O cenário é alarmante e tem a sua situação agravada com a frequência com que a violência acontece: 58,6% das vítimas eram agredidas diariamente e, mesmo assim, 40,6% relacionavam-se com os agressores há dez anos ou mais. Em 38,9% dos casos, as agressões ocorriam desde o início da relação.
Gari, D.M.S., 36 anos, teve um relacionamento por cinco anos e meio. Em todo este período, a tortura foi sua principal companhia. Mãe de três filhos, ela relembra que o ex-esposo era agressivo. “Em um mês, posso dizer que tinha dois dias de paz, o resto, brigas e agressões. Ele já quebrou meu nariz, pulso, jogou um guarda-roupa em cima de mim, me fez entrar em um carro e bateu o veículo comigo dentro, fora os xingamentos e a violência psicológica”, recorda.
Separada há cinco anos, ela afirma que não tem vergonha de contar sua história e diz que após a separação aprendeu a ter independência. Durante muito tempo foi necessário esconder o que acontecia dentro de casa, porque a família não acreditava. “Cansei de ser maltratada. Tinha vezes que ele saia por vários dias e me deixava sozinha, sem comida”, conta.

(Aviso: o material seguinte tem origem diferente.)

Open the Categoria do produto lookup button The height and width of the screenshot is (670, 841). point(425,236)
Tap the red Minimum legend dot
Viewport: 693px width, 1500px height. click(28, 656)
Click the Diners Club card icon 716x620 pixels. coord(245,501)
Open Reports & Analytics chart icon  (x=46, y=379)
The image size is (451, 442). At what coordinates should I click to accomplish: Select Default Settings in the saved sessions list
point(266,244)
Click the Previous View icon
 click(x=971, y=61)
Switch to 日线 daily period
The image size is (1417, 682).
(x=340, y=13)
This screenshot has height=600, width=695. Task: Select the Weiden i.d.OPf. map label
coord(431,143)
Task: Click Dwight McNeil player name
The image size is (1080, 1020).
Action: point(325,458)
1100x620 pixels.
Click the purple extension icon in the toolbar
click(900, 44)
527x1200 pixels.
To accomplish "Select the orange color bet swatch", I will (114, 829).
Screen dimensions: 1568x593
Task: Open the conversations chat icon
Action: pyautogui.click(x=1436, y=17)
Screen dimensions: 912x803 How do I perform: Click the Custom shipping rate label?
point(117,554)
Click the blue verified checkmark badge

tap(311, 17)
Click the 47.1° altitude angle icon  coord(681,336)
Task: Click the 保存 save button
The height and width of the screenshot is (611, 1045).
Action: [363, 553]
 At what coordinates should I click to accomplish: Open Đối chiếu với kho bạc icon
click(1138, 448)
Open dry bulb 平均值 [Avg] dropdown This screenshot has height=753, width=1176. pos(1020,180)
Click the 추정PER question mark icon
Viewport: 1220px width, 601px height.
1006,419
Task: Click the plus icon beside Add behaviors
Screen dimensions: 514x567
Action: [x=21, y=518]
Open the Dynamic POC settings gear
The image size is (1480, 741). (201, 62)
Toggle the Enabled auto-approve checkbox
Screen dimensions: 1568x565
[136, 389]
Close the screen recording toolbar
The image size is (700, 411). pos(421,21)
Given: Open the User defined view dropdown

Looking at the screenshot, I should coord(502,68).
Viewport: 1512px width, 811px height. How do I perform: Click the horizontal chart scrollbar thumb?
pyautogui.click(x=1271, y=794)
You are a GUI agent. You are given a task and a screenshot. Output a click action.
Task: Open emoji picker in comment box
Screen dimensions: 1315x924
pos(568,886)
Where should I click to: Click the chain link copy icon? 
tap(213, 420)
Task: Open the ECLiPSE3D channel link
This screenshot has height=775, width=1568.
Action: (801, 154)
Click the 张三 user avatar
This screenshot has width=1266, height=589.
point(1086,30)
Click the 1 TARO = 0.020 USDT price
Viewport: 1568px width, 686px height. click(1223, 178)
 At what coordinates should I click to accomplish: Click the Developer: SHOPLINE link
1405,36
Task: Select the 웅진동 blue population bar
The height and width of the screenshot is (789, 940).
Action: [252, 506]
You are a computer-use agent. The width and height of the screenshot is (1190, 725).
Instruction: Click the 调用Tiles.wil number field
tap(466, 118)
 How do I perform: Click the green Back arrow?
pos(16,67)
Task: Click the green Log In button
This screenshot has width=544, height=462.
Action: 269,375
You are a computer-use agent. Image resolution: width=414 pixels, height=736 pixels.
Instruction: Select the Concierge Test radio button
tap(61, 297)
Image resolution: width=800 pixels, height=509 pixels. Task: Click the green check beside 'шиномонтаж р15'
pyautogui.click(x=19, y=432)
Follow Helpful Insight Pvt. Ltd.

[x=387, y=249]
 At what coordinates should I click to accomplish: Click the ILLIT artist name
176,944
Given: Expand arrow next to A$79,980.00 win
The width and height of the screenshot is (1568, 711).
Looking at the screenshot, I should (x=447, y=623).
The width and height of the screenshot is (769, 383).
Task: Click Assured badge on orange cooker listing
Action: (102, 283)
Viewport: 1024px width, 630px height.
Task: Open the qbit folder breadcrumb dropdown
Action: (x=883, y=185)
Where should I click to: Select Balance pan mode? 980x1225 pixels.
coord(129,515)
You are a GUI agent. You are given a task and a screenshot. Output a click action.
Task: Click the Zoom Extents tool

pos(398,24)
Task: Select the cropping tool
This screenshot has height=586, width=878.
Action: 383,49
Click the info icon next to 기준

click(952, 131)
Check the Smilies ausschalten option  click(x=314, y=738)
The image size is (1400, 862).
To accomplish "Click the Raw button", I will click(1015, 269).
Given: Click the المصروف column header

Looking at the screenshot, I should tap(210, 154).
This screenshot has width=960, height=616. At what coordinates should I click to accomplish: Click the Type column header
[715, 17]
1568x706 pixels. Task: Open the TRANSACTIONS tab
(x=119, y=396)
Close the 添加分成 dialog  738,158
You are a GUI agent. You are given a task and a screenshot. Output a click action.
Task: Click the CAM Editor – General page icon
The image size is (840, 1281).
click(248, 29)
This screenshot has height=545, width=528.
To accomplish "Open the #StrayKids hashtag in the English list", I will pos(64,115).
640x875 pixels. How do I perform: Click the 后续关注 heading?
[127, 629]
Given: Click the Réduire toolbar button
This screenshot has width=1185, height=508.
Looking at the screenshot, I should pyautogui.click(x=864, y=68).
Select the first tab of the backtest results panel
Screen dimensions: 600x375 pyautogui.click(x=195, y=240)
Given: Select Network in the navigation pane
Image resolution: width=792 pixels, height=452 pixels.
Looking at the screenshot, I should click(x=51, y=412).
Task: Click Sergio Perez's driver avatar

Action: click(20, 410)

Muitas das vezes, as agressões ocorreram na frente dos filhos. A vítima lembra que na última agressão o companheiro a espancou e a feriu no rosto, ao imprensá-la contra uma geladeira. Neste dia, ela registrou ocorrência na delegacia, mas reclama que nunca obteve a proteção. “Acho uma covardia incentivarem a denunciar, prestarmos depoimentos de mais de quatro horas e depois pegar um ônibus e voltar para casa sem saber o que o agressor pode fazer”, denuncia.
Falhas
Subsecretária de Proteção às Vítimas de Violência, Valéria de Velasco reconhece que as medidas protetivas por muitas vezes são falhas, mas garante que é preciso continuar denunciando.
Para a secretária da Mulher, Olgamir Amancia Ferreira, a realidade do DF segue a preocupante tendência nacional. “Essa violência praticada na frente das crianças é um problema gravíssimo porque elas aprendem que o conflito têm que ser resolvido com subjugação do outro, e acaba replicando o modelo”, avalia.